Contrary to our first hypothesis, our findings were similar to those of a previous study (Zagatto et al., 2010), which presented 3.2 s and 3.6 s for the rally duration in official matches played under the current rules of the ITTF between Brazilian table tennis players of a national and regional level, respectively. This finding suggests that the rally duration in table tennis competitions is not influenced by the athlete’s level. However, in accordance with our first hypothesis, we found that elite table tennis players adopted longer intervals of rest (18.6 s) compared to athletes at national (9.3 s) and regional (7.0 s) level (Zagatto et al., 2010), which resulted in slightly lower values of the effort and rest ratio in a match (0.18) and effective playing time in a match (14.7%) at international tournaments in relation to national competitions (0.3 and 21.4%) and considerably lower values than at regional tournaments (0.5 and 60.7%) (Zagatto et al., 2010). These results suggest a direct relationship between the level of performance and temporal variables, such that when the athlete’s level is higher, the effort and rest ratio and effective playing time in a match will be lower due to longer rest periods employed between efforts. Previous studies showed that table tennis players often use several strategies to cope with stress, regulate arousal and control anxiety (Iizuka et al., 2005; Leite et al., 2012; Lima et al., 2004). Thus, it is plausible to suggest that these temporal differences between athletes with different performance levels are due to longer rest periods adopted by elite table tennis players to adjust psychological aspects.

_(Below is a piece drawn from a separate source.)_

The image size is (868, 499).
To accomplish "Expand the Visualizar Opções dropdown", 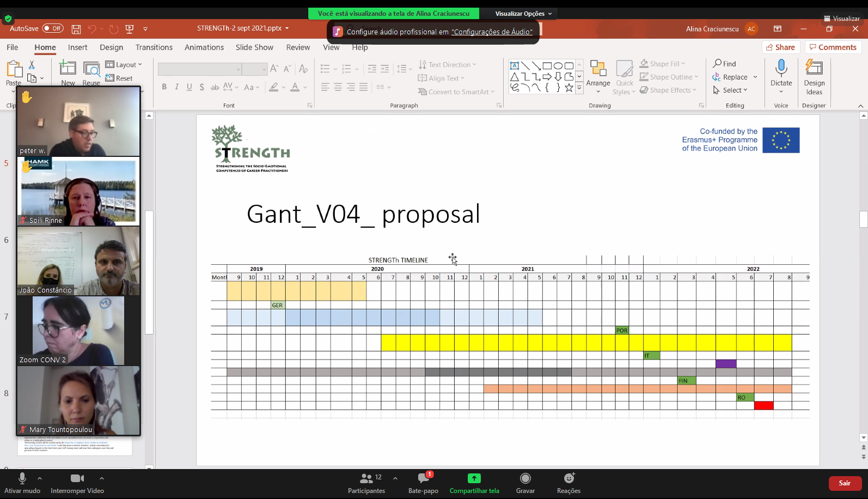I will [523, 14].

When comparing our results with the findings obtained in elite athletes of other racket sports, it was noted that the rally duration in table tennis (3.3 s) was shorter than in tennis (7.2 to 10.2 s) (Christmass et al., 1998; Fernandez-Fernandez et al., 2008; Mendez-Villanueva et al., 2007), squash (13.6 and 18.6 s) (Girard et al., 2007; Montpetit, 1990) and badminton (6.4 s) (Cabello Manrique and González Badillo, 2003). On the other hand, the rest times measured in squash (~8-9 s) (Girard et al., 2007; Montpetit, 1990), badminton (~13 s) (Cabello Manrique and González Badillo, 2003) and tennis (15.5 to 16.8 s) (Christmass et al., 1998; Fernandez-Fernandez et al., 2008; Mendez-Villanueva et al., 2007) were shorter than in table tennis (~19 s). These differences resulted in a considerably lower effort and rest ratio of a match in table tennis (0.18) compared to tennis (0.47 to 0.58) (Christmass et al., 1998; Fernandez-Fernandez et al., 2008; Mendez-Villanueva et al., 2007), badminton (0.49) (Cabello Manrique and González Badillo, 2003) and squash (2.4) (Girard et al., 2007). Thus, although there are similarities between racket sports, sport specific temporal variables should be considered in training for table tennis. The training prescription in table tennis should not consider the results of temporal variables obtained in other racket sports such as tennis, squash or badminton.
Our findings confirmed our second hypothesis as the game evolution over the years (2009-2012) and the competition phase interfered in game temporal structure. Regarding the significant decrease in rally duration from the 2009 World Championships (3.6 s) to the 2011 World Championships (3.3 s) and the 2012 Olympic Games (3.1 s), previous authors indicated that the use of a new backhand technique to attack short balls (close to the net) motivated elite table tennis players to receive the opponent’s service in an offensive way more often in recent years, which may have contributed to the faster finalization of rallies in the 2011 and 2012 tournaments (Huang and Zhang, 2013). Concerning the rest time differences between the events, we were not able to indicate the main reasons for the higher rest time found in 2011 compared to the other events. However, we believe that the athletes who participated in the 2011 World Championships adopted longer rest time between rallies for several reasons, including attempts to adjust psychological and tactical factors. In addition, comparing our findings (3.3 s for the rally and 18.6 s for rest) and the results obtained for matches of elite table tennis players at the 1998 University World Championships (3.6 s for the rally and 9.4 s for rest) (Drianovski and Otcheva, 2002), we noted that the rally duration did not change significantly between 1998 and the period of the analyzed events (2009-2012). However, the rest time increased by approximately 9 s, demonstrating that the temporal structure of elite table tennis has changed over the years due to the game evolution. This change was probably influenced by alterations implemented by the ITTF in the score system in 2001 (from 21 to 11 points in each set) and the adoption of the non-hidden service in 2002 (players were prohibited from hiding the ball during the service using their body or a free arm), because these two modifications in the rules compelled players to adjust their techniques and tactics (Li et al., 2005; Zhang et al., 2013).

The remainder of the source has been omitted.